- Work to complete -
1. From the article on a diverse and inclusive future of work, pull out everything from "The pandemic has" down to "McKinsey & Company.".
2. In the article on a diverse and inclusive future of work, why should companies ask how to design a diverse and inclusive future of work while they plan post-pandemic workplaces? Answer in one to three sentences.

- Source passage -

---

Ensuring the Future of Work is Diverse and Inclusive
By Nickle LaMoreaux, Chief Human Resources Officer
As companies plan for a post-pandemic future, there is a significant focus on “Where do we work?” But, every company should simultaneously be asking “How do we design a future of work that is diverse and inclusive?” as they reinvent their future workplaces.
A post-pandemic world presents every company with an opportunity to recreate and reimagine. Unfortunately, the diversity and inclusion conversation is often siloed and separated from the future of work conversation.
The pandemic has not only caused devastation in health around the world and massively disrupted how people work and live, it has also widened the diversity gaps in the global workforce. IBM’s Institute for Business Value (IBV) reports that in 2020 in the U.S. alone, more than five million women were pushed from their jobs, putting female participation in the workforce at its lowest rate since 1988. Additionally, this January, Latinas in the U.S. faced a 9.2% unemployment rate, with Black women at 9%, as reported by the U.S. Bureau of Labor Statistics. On the current trajectory, it will take about 95 years for Black employees to reach talent parity (or 12% representation) across all levels in the private sector, according to research by McKinsey & Company.

---

- Data supplied -
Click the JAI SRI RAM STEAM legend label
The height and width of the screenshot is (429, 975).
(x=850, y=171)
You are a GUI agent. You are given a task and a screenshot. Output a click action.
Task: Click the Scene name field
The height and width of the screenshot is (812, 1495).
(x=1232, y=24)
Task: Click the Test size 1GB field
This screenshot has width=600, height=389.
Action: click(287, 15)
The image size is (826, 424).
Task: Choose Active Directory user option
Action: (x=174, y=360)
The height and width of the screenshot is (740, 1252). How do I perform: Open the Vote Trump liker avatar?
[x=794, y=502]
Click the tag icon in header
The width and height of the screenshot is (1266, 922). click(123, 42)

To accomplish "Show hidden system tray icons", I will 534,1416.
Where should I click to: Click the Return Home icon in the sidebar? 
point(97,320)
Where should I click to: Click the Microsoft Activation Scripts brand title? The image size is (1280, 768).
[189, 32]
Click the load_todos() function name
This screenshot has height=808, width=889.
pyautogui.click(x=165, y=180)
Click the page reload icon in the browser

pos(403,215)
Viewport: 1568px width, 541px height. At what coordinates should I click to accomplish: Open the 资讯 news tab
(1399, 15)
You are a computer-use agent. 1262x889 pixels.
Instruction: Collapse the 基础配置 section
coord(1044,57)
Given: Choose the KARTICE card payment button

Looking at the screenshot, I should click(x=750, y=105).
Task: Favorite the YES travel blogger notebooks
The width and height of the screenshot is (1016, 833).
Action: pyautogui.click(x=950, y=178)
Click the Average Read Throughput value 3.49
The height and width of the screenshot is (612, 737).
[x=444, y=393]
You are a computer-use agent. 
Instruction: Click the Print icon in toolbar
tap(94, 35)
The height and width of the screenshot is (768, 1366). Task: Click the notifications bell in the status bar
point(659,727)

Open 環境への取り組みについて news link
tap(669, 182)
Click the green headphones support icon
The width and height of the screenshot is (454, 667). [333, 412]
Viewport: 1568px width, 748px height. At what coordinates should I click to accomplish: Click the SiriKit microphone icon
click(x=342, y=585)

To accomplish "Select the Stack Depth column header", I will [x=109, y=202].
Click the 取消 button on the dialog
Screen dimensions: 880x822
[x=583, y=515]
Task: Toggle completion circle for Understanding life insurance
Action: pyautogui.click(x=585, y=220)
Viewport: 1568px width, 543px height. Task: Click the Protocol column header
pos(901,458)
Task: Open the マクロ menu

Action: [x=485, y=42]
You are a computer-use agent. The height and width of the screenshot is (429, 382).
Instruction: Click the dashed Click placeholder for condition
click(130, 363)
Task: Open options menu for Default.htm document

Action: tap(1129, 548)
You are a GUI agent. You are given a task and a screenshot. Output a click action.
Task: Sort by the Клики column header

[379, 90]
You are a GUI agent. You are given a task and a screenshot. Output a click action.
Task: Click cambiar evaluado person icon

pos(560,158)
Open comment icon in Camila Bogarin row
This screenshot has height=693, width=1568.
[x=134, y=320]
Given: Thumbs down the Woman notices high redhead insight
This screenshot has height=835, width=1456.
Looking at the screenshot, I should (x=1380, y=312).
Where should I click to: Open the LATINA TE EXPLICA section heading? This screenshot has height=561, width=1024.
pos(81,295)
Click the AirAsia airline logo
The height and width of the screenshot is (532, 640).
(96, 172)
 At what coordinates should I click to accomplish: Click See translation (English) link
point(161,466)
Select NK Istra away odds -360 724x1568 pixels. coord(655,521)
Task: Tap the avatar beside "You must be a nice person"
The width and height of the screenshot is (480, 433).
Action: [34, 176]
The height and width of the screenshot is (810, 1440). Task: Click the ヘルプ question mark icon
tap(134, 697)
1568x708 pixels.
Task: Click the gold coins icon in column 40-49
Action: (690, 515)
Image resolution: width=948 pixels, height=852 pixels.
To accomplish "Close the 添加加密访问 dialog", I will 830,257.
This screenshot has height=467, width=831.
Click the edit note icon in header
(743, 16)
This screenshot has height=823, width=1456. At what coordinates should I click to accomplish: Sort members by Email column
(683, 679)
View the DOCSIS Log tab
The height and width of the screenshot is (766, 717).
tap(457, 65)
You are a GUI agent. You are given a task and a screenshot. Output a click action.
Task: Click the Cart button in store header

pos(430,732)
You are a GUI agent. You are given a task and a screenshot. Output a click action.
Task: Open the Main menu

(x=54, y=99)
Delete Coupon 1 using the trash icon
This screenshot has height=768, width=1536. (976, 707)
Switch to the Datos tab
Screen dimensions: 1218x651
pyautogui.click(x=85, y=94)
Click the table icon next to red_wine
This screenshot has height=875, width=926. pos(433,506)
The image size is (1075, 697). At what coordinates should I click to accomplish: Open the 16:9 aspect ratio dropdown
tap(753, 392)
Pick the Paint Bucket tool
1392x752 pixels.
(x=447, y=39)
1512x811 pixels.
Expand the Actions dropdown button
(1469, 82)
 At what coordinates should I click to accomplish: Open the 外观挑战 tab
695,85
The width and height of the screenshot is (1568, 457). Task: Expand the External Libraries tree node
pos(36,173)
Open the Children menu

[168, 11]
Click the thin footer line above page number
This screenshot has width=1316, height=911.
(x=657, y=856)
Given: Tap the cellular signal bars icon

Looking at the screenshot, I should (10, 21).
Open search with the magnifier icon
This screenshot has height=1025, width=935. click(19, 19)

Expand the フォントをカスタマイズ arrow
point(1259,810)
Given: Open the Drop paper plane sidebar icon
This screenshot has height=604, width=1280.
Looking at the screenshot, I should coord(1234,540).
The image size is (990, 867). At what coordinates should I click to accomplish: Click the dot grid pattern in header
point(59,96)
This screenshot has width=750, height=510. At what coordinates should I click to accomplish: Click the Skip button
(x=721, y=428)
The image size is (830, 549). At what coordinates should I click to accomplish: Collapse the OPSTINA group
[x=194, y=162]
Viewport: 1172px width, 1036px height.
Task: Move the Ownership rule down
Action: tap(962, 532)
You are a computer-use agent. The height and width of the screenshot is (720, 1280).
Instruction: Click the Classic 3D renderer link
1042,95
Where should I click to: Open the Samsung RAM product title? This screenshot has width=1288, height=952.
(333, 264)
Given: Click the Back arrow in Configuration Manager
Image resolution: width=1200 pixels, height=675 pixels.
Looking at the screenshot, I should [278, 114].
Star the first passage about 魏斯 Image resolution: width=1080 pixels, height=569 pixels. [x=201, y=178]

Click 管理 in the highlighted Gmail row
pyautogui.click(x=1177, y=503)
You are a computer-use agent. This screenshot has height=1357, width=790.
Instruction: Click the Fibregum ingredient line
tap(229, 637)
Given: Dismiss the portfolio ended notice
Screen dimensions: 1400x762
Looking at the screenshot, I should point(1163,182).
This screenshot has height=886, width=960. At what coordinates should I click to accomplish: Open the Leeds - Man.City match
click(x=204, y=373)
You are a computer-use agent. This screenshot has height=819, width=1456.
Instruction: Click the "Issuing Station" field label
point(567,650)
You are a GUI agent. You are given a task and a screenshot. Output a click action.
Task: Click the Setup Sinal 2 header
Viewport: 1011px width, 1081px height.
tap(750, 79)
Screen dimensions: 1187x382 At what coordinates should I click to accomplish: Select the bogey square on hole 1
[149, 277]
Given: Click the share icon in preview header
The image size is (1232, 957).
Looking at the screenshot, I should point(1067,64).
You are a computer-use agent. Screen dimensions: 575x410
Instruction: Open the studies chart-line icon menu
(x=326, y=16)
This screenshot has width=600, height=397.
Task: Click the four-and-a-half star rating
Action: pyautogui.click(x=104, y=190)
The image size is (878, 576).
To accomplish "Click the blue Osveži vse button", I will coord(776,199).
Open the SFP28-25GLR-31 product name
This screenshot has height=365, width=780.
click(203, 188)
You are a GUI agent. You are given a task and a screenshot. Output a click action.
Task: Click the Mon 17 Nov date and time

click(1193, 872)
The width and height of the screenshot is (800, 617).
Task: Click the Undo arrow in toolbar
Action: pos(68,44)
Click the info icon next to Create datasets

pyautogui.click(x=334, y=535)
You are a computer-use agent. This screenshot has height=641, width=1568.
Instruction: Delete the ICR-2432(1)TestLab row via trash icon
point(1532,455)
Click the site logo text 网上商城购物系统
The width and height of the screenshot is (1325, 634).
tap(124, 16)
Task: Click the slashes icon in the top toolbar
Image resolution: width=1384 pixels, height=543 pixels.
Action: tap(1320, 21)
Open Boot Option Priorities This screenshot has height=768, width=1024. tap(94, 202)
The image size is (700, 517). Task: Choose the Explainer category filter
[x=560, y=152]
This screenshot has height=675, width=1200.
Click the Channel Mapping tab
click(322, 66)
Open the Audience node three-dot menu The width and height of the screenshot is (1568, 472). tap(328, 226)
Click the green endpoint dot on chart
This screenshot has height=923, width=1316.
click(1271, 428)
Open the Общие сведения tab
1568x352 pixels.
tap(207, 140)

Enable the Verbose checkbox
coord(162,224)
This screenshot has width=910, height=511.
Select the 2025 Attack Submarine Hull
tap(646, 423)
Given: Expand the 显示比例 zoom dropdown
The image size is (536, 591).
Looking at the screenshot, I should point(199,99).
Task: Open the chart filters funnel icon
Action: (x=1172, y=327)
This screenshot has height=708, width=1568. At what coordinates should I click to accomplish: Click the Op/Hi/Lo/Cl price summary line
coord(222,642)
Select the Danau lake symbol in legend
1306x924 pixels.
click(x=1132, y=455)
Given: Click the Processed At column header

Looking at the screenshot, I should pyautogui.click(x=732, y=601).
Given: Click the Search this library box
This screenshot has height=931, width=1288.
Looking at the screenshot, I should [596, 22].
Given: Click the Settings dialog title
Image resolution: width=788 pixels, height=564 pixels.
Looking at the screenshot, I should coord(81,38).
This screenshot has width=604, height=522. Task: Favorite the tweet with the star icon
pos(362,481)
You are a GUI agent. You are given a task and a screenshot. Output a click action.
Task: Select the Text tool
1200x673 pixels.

---

- Answers -
1.
The pandemic has not only caused devastation in health around the world and massively disrupted how people work and live, it has also widened the diversity gaps in the global workforce. IBM’s Institute for Business Value (IBV) reports that in 2020 in the U.S. alone, more than five million women were pushed from their jobs, putting female participation in the workforce at its lowest rate since 1988. Additionally, this January, Latinas in the U.S. faced a 9.2% unemployment rate, with Black women at 9%, as reported by the U.S. Bureau of Labor Statistics. On the current trajectory, it will take about 95 years for Black employees to reach talent parity (or 12% representation) across all levels in the private sector, according to research by McKinsey & Company.

2. Companies are reinventing their future workplaces, and a post-pandemic world gives every company a chance to recreate and reimagine. The diversity and inclusion conversation is often siloed from the future-of-work conversation, and the pandemic has widened diversity gaps in the global workforce.